§ **Data lines**:
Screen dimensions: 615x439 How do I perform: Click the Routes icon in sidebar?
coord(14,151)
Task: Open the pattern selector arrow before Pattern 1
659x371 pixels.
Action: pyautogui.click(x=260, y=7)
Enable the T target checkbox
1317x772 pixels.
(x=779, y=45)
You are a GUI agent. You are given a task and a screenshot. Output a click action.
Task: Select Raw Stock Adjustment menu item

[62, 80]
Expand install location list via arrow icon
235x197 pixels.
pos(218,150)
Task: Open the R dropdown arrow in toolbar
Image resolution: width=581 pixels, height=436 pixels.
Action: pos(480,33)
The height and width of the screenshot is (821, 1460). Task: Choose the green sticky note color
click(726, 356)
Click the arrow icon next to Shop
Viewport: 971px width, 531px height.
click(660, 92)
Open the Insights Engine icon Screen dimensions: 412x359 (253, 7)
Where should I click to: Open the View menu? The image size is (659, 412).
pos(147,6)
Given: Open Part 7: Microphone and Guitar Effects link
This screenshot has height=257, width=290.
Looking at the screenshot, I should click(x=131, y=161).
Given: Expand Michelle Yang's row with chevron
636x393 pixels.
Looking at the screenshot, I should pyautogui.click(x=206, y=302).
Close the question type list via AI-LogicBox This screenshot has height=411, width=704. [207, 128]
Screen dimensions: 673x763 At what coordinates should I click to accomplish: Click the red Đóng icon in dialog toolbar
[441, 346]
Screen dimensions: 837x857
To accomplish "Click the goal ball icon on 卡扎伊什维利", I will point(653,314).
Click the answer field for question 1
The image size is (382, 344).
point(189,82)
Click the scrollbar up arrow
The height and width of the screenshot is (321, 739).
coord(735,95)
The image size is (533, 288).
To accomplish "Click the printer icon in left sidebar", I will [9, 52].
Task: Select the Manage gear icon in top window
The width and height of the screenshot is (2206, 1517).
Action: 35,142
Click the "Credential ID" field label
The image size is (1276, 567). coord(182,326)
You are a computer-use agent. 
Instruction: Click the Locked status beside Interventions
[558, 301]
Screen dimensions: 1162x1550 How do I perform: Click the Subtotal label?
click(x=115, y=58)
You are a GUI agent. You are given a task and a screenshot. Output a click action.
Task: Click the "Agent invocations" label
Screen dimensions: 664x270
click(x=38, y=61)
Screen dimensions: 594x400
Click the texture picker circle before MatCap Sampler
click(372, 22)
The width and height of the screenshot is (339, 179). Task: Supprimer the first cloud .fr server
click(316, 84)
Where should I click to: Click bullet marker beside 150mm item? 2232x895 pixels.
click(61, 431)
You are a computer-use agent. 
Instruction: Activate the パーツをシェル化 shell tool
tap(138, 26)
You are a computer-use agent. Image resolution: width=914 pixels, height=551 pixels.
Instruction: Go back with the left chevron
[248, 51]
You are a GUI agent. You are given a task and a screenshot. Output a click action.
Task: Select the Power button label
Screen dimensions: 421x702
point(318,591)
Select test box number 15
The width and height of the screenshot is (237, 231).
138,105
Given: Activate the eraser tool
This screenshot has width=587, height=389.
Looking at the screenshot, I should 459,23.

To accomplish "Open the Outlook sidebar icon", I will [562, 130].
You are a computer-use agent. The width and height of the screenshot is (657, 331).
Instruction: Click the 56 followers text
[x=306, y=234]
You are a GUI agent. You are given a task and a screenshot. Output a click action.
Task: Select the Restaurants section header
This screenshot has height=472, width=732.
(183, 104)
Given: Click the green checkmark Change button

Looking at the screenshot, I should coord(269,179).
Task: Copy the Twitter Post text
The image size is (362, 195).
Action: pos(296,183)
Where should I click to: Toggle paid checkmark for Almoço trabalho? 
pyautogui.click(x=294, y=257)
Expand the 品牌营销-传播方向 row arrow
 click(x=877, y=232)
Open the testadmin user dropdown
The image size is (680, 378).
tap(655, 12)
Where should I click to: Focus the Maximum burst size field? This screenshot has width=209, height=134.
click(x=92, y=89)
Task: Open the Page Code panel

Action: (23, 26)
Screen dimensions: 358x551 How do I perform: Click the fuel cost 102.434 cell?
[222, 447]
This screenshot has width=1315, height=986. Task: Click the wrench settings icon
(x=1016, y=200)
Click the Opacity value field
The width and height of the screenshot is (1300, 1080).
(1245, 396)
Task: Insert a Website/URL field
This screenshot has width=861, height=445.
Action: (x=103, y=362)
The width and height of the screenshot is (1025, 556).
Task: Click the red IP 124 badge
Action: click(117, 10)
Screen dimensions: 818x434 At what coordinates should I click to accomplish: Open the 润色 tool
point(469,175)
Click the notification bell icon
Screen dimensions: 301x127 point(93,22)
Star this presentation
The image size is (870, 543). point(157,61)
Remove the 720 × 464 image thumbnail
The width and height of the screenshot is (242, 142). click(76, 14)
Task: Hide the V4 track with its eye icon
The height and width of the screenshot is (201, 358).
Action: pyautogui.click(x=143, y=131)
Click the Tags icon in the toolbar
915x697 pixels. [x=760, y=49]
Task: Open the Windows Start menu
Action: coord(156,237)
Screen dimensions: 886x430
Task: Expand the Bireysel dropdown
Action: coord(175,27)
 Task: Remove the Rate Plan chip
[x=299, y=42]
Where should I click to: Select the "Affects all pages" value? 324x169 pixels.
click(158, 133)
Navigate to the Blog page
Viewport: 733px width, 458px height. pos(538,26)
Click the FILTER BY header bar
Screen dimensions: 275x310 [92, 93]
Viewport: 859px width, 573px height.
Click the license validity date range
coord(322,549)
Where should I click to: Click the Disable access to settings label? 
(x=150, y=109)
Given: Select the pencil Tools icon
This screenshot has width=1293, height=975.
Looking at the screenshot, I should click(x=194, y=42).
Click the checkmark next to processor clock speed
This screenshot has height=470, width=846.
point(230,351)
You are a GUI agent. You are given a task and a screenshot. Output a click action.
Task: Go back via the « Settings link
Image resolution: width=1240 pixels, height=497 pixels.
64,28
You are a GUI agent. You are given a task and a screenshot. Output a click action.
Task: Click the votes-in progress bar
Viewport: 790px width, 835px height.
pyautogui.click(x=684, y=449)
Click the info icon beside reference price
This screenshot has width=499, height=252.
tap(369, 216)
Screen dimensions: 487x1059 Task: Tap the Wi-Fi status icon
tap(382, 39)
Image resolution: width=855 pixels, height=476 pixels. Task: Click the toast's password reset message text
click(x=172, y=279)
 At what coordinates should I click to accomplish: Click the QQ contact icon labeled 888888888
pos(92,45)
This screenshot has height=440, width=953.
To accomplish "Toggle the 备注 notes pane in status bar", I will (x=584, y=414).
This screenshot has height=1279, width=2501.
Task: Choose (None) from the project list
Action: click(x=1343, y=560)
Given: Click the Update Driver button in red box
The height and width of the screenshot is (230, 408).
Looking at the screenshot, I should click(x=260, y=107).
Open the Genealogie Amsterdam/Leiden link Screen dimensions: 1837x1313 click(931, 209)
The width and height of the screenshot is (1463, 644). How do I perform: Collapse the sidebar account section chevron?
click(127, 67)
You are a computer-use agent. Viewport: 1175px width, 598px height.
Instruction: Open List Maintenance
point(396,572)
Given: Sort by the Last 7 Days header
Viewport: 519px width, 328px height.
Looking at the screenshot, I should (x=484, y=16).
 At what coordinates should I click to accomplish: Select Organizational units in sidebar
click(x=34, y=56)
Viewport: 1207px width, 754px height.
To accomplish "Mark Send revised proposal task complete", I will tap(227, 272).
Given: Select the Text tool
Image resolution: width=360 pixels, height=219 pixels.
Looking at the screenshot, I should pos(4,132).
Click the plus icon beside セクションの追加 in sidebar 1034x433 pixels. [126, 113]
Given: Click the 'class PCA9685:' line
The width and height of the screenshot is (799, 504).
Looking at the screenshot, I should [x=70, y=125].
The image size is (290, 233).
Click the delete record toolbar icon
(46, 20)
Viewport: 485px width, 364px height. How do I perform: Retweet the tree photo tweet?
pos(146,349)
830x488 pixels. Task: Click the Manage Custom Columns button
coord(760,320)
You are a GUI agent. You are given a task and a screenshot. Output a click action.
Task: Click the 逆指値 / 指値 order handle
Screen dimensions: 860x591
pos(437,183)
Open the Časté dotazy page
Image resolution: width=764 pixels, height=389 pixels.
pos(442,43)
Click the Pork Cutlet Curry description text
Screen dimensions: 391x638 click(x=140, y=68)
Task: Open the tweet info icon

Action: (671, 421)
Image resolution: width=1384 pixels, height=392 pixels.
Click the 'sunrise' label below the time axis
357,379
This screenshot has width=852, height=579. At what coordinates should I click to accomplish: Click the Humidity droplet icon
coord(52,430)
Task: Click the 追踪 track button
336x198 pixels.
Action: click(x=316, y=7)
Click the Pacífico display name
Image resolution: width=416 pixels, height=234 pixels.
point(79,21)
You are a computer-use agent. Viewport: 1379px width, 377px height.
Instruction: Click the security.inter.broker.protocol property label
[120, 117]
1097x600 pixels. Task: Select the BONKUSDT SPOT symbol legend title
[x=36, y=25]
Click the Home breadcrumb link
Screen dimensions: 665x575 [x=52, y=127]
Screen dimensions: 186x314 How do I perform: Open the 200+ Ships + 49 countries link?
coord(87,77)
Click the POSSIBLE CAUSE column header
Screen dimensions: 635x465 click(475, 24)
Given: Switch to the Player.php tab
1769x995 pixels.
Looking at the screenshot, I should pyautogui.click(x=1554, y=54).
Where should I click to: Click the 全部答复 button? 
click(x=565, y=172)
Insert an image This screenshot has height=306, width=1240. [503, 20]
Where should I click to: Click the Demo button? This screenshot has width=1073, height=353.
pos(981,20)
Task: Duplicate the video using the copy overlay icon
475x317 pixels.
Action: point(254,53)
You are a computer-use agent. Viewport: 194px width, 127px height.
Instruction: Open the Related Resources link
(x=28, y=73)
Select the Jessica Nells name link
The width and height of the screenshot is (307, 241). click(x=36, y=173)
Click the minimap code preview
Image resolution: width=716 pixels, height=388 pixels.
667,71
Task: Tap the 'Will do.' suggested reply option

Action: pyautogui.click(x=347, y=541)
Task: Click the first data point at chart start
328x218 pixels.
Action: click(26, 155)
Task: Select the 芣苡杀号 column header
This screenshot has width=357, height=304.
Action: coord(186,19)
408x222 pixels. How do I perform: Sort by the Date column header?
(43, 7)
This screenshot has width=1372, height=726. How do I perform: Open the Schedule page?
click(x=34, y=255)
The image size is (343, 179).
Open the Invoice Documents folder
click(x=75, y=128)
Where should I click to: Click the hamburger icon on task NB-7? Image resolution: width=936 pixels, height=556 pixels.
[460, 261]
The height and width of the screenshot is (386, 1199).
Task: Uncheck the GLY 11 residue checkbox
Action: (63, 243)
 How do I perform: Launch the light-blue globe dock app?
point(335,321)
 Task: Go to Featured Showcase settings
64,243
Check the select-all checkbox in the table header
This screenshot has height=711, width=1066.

§ **Aim of the task**: Can you arrange the lines of the records above as a JSON list of strings, one string per line with blank lines omitted, from the line containing "Viewport: 859px width, 573px height." through the line containing "Looking at the screenshot, I should click(x=194, y=42).", inclusive?

§ **Result for this task**:
[
  "Viewport: 859px width, 573px height.",
  "Click the license validity date range",
  "coord(322,549)",
  "Where should I click to: Click the Disable access to settings label? ",
  "(x=150, y=109)",
  "Given: Select the pencil Tools icon",
  "This screenshot has width=1293, height=975.",
  "Looking at the screenshot, I should click(x=194, y=42)."
]